Safety of meningococcal B vaccines
GACVS was presented with data relating to the safety of outer membrane-vesicle based meningococcal B vaccines based on their usage in Cuba, France, New Zealand and Norway. It noted in particular the very carefully designed safety monitoring programme that had been set up in New Zealand to ascertain possible serious AEFI following the vaccination of around 1 million people aged <20 years from July 2004 onwards, including 200 000 vaccinees monitored through linkages to hospital admission records. The various surveillance methods used to detect potentially serious AEFI consistently found no evidence of such effects attributable to vaccination.

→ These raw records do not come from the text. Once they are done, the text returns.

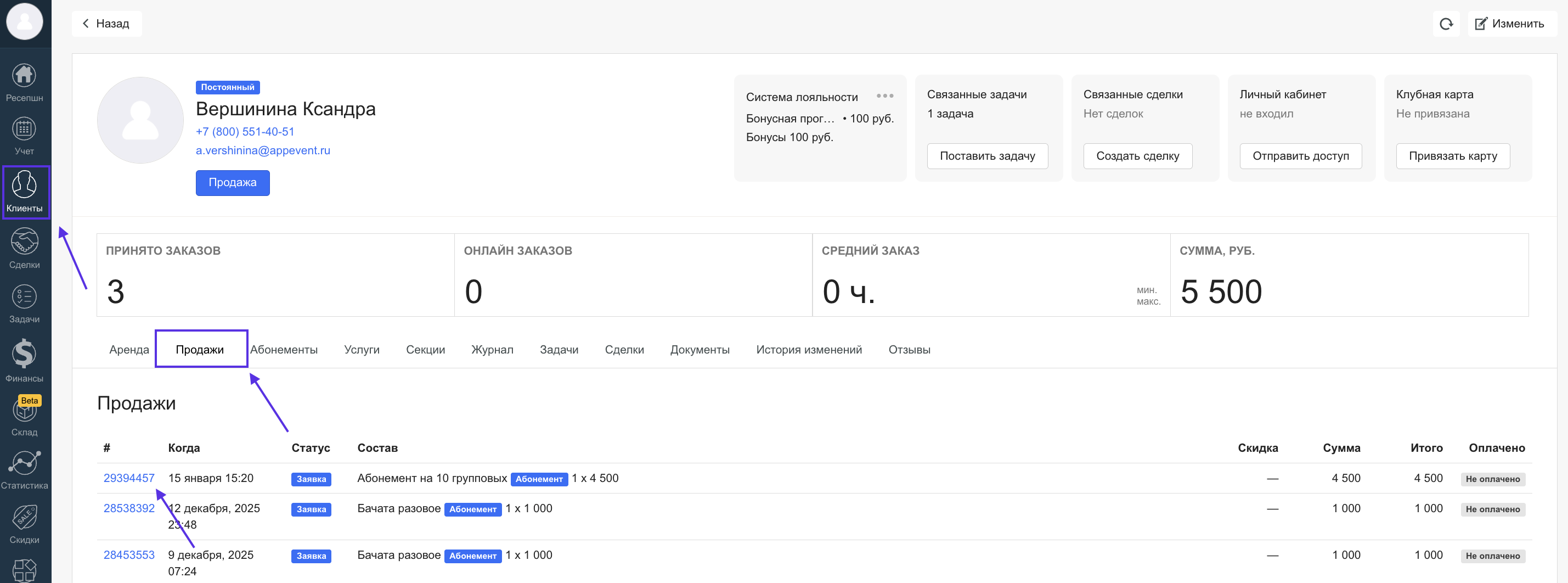The width and height of the screenshot is (1568, 583).
Task: Switch to the История изменений tab
Action: click(x=808, y=350)
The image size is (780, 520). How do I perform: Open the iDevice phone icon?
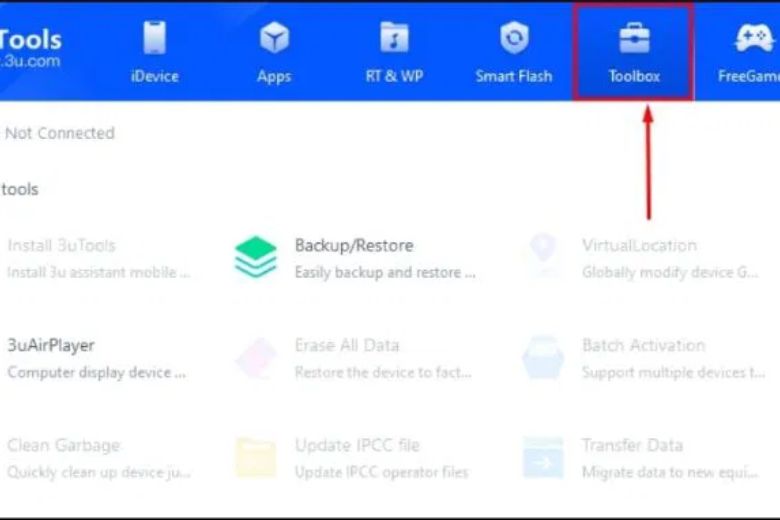pos(154,39)
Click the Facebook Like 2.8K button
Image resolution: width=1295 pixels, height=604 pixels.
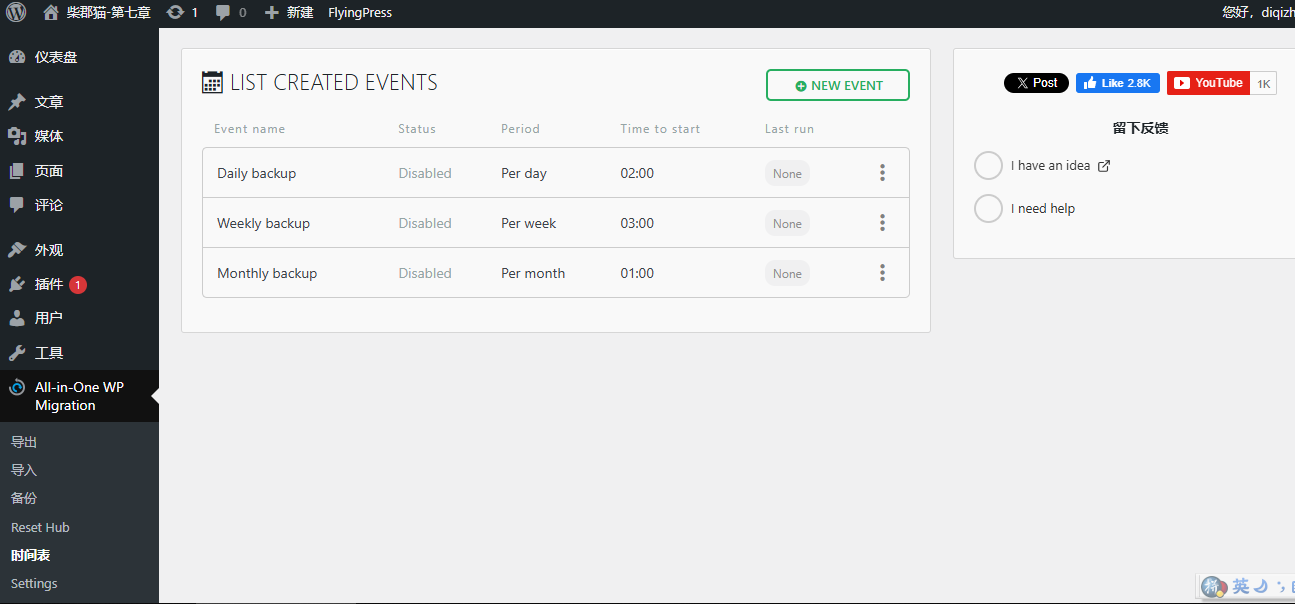click(x=1117, y=83)
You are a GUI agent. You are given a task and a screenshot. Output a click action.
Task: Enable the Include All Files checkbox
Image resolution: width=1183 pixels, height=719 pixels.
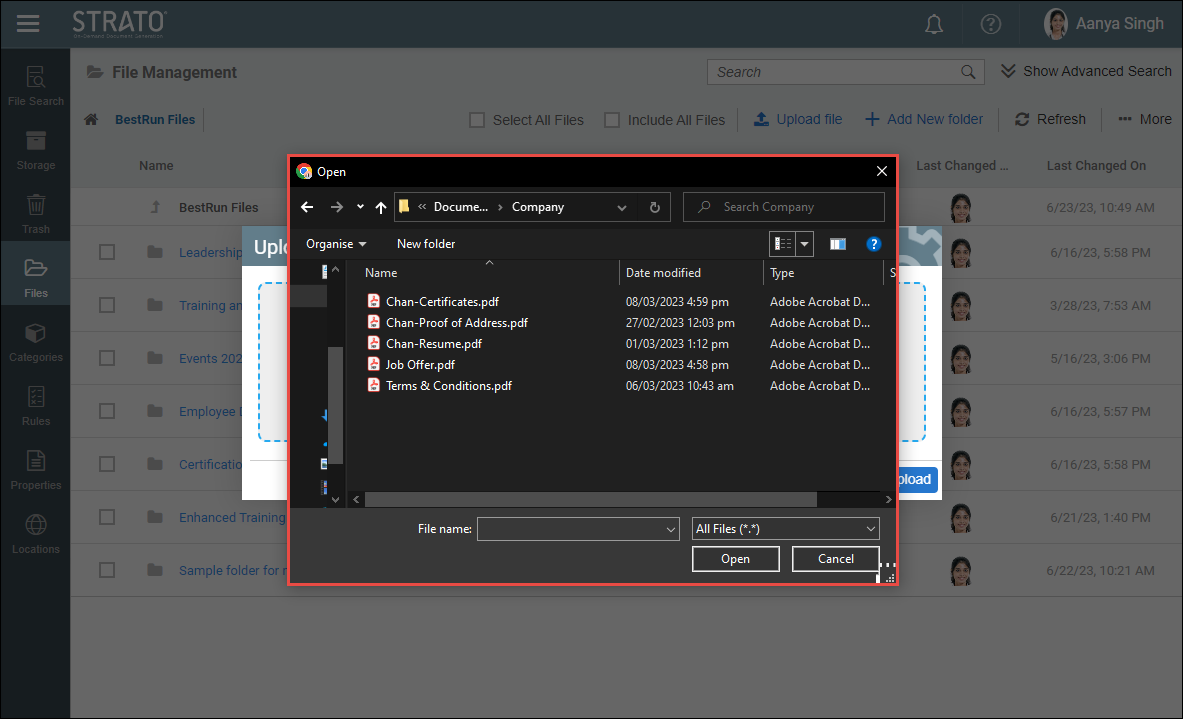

The committee also appraised the evidence of vaccine safety derived from studies in Norway, where the vaccine formulation originated. Although the vaccine had never been introduced into routine use in Norway, because of waning of the meningococcal disease epidemic, there had been extensive use of the vaccine in trials among teenagers and young adults. In some age cohorts, up to 40% of the population had been vaccinated. Despite media reports on possible increased risk of myalgic encephalomyelitis (ME), also called chronic fatigue syndrome, the results from these trials provided no specific causes for concern with respect to serious AEFI. The committee noted that a case–control study had been conducted of ME in Norway, involving all 273 cases in whom ME had been diagnosed at the 2 major referral hospitals in Norway, in the 1972–1977 birth cohorts, of whom 201 participated in the case-control study. This study had been prompted by media reports of a possible increased risk of ME associated with the use of meningococcal B vaccine. A random sample of 889 controls was drawn from the general population, of whom 389 participated in the study. About 45% of both case and control groups had received meningococcal vaccine, and the study thus provided no evidence of an increased risk of ME associated with vaccination (relative risk = 1.06, 95% confidence interval, 0.67–1.66).
The Norwegian-type vaccine had also been used in France in a 3-dose schedule to vaccinate around 2700 children aged 12 months to 5 years in 1 administrative region (Department of Seine-Maritime), following an increased incidence of meningococcal disease in that department. It was noted that there had been little prior experience of use of the vaccine in young children in the Norwegian trials. Parents of vaccinees were sent a questionnaire to ascertain possible adverse events. A high proportion of these were returned and 9 serious adverse events were identified, 8 of which were purpura (1 idiopathic thrombocytopenic purpura (ITP), 3 Henoch-Schönlein purpura, 4 febrile purpura) and 7 of which occurred after the second vaccine dose. All of these 7 had received a third dose of vaccine with no reported ill effect. The case of ITP, considered unlikely to be causally related to vaccination, was the only one not to have recovered. The significance of the cases of purpura following vaccination was difficult to evaluate because of the absence of data on background rates of purpura in the general population.
The most widely used meningococcal B vaccine has been that produced in Cuba. Over 55 million doses have been used in Cuba and other Latin American countries over the past 20 years. The committee was presented with data from the original Phase 3 study involving over 100 000 people, in which no evidence of an excess of serious AEFI had been identified in the vaccinated group. Also, no evidence of an excess of serious AEFI had been reported from the extensive use of the vaccine in vaccination programmes in Cuba and other Latin American countries, but the sensitivity of monitoring of serious AEFI with these uses of the vaccine was unclear.
GACVS noted that several new meningococcal vaccines were being developed, at least one of which was closely related to the vaccine used in New Zealand. While it would be important to set up careful safety studies of these new vaccines, the committee was reassured by the absence of evidence of serious AEFI of existing meningococcal B vaccination, which had been assessed particularly carefully in studies in New Zealand and Norway.